Your instructions
Find every line below that contains the word "next" and copy it out.

Dataset
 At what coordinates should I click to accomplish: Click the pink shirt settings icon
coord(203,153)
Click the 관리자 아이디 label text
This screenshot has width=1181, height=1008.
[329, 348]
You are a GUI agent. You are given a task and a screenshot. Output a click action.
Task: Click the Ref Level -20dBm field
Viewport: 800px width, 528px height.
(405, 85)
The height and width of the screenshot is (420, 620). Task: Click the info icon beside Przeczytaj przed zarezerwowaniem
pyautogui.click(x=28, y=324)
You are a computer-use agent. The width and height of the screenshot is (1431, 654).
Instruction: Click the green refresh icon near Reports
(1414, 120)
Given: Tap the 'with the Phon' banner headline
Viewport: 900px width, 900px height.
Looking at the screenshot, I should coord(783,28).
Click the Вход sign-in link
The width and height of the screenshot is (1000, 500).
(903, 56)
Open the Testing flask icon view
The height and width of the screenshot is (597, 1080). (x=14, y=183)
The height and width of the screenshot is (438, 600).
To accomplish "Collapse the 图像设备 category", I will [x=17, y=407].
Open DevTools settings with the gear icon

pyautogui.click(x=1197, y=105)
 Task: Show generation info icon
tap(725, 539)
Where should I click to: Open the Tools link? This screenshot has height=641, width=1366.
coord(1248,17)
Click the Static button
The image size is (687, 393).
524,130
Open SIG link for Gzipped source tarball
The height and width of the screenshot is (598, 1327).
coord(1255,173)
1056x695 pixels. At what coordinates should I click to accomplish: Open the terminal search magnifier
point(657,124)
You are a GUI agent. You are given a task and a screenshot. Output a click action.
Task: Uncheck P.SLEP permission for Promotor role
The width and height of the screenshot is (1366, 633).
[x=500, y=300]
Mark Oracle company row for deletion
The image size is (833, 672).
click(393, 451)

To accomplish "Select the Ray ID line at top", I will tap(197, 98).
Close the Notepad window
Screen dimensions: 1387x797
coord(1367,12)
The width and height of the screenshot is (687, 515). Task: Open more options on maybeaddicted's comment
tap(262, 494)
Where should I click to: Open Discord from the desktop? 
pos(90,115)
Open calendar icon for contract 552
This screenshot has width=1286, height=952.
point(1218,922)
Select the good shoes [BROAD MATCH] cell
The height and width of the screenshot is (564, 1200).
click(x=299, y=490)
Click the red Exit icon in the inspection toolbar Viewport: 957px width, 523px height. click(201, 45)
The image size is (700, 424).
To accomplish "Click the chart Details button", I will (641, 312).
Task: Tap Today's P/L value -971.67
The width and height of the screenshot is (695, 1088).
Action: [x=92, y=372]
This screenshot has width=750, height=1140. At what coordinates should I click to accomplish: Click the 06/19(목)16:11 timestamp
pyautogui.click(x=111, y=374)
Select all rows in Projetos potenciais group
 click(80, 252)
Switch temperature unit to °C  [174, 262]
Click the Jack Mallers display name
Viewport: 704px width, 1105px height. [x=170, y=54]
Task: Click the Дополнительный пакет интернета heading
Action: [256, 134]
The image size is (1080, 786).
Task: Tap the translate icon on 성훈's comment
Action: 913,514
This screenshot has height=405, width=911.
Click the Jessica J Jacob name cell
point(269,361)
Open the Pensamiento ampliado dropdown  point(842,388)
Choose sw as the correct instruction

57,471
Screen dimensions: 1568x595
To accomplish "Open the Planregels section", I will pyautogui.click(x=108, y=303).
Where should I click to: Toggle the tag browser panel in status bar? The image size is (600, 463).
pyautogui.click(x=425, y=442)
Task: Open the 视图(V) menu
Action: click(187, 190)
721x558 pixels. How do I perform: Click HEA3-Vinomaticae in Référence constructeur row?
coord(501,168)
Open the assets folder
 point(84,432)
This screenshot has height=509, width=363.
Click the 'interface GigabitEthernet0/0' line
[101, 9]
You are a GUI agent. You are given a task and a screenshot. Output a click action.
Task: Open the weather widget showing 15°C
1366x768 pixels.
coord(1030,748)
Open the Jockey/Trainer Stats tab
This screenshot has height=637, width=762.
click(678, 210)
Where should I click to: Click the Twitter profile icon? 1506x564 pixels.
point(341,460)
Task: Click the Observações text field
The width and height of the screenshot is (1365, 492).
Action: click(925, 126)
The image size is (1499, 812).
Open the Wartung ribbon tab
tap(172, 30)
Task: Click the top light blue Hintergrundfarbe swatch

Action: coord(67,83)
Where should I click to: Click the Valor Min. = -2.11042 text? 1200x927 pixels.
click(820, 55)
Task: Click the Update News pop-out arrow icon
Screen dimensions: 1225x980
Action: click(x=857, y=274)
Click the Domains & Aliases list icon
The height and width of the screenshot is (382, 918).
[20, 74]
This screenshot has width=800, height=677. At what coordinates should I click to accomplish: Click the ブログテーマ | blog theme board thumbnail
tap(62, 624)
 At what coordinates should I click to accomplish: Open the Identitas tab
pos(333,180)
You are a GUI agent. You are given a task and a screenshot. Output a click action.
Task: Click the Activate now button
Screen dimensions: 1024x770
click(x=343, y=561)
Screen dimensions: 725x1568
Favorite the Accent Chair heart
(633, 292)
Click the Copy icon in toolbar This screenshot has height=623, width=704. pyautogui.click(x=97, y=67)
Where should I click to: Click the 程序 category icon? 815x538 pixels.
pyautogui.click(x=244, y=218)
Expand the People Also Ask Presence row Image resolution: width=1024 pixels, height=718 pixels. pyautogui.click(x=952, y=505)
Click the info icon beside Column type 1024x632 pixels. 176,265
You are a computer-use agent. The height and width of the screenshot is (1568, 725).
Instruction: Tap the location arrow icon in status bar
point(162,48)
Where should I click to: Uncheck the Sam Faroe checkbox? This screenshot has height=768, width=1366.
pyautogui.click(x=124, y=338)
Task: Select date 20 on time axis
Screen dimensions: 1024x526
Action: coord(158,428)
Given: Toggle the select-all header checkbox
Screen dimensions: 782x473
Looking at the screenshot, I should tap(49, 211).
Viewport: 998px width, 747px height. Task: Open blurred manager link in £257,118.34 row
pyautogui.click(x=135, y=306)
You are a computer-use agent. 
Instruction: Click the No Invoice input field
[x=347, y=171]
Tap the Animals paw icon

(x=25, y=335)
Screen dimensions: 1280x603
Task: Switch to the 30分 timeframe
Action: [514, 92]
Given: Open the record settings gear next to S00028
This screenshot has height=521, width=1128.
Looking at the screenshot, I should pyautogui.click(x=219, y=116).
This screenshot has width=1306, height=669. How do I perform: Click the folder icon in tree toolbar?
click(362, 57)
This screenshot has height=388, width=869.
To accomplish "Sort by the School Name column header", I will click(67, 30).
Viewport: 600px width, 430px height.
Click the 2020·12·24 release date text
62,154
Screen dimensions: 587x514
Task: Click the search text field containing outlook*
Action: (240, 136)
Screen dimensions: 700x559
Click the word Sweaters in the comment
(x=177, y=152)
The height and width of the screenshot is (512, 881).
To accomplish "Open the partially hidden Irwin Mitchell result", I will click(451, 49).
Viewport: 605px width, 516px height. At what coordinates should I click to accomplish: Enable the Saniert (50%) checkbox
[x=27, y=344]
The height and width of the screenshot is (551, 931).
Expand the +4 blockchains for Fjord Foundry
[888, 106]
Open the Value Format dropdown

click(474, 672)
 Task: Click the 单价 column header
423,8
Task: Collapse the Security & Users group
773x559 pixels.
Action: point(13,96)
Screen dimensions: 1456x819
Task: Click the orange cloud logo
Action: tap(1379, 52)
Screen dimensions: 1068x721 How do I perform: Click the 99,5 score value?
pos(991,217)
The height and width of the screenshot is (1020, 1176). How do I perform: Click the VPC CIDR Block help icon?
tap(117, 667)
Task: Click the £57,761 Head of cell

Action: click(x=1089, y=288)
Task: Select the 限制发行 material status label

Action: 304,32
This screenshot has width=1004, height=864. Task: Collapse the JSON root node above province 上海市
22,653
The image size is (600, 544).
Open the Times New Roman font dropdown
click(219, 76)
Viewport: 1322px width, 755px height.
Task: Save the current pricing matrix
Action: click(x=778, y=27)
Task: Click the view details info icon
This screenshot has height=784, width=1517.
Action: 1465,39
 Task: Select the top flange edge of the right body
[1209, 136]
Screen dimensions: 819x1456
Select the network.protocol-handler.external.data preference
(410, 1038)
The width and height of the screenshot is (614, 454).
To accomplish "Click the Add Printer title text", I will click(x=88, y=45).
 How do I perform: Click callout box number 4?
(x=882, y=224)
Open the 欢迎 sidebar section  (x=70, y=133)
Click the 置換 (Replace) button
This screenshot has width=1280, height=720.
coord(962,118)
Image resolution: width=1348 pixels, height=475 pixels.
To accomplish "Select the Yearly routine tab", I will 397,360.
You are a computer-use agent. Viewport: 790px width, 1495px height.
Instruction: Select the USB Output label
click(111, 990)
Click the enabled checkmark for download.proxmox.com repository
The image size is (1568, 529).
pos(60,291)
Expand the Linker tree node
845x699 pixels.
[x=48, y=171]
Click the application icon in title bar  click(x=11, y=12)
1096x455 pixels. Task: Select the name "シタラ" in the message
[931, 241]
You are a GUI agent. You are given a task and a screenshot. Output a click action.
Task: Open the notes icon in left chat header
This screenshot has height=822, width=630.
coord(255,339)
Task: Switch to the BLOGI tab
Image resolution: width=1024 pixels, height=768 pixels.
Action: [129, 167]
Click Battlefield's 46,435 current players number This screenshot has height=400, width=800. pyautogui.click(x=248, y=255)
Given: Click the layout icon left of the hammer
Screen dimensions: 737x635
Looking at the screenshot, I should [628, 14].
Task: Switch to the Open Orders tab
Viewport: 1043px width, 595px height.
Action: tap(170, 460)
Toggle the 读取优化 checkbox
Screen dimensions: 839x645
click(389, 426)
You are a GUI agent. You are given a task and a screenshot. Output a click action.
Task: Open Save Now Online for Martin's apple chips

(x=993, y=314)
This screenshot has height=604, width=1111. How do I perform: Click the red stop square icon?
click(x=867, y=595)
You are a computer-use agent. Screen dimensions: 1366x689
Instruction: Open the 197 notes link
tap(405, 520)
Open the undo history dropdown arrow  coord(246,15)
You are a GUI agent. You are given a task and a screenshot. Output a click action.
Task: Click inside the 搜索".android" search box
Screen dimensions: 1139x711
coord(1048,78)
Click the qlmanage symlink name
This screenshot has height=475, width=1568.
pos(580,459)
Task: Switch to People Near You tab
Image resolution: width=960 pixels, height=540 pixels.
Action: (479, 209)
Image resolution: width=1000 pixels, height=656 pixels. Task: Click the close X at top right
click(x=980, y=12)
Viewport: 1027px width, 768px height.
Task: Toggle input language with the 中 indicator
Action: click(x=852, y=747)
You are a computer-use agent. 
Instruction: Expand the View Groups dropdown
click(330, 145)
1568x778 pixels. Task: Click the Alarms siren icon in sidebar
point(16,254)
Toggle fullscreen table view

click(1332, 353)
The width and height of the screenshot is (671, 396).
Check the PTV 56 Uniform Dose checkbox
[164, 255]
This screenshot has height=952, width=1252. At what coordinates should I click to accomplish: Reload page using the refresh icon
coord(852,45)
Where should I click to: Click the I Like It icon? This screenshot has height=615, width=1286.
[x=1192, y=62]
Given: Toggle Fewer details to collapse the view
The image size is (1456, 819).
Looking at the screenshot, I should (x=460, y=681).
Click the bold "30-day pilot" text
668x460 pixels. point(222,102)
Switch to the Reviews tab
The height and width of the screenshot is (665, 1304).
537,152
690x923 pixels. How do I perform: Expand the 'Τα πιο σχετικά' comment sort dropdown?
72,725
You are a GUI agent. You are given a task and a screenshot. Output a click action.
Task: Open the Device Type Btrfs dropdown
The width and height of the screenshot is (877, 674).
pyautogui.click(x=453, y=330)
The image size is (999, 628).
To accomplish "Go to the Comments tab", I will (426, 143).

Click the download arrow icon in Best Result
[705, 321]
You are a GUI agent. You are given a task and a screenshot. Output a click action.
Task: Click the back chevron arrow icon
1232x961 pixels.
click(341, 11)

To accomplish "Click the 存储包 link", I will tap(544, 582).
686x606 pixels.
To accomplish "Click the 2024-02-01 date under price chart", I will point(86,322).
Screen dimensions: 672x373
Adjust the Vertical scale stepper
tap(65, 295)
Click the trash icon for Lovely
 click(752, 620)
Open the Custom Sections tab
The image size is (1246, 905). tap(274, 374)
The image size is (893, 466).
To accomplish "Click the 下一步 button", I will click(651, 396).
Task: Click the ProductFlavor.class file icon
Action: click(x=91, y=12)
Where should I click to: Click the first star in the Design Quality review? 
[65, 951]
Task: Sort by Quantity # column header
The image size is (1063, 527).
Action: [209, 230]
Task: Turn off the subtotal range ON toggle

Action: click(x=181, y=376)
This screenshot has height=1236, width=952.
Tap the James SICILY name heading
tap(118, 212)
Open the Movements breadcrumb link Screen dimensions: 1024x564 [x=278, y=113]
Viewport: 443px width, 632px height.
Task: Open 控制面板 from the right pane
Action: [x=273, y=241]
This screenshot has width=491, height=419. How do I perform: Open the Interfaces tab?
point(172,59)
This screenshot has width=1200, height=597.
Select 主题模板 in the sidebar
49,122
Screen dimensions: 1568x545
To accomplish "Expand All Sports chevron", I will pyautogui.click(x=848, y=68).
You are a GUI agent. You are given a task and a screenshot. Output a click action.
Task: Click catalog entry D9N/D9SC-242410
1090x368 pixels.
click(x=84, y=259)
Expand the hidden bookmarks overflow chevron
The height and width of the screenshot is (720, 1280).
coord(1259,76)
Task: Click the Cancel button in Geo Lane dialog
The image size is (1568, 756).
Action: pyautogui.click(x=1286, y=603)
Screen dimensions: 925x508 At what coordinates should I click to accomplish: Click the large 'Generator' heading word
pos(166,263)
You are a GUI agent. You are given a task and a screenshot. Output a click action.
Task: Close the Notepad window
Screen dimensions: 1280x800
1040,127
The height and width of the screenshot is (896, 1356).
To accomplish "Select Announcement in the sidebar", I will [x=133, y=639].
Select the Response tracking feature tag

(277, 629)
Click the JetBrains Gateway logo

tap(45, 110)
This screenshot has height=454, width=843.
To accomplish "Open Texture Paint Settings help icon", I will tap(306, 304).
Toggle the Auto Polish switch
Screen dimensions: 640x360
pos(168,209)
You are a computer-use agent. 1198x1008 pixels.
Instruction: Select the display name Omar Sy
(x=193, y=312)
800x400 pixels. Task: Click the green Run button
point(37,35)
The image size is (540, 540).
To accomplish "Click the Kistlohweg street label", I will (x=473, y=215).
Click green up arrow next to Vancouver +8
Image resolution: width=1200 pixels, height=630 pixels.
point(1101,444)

Your response
Given: Open the record settings gear next to S00028
Click green up arrow next to Vancouver +8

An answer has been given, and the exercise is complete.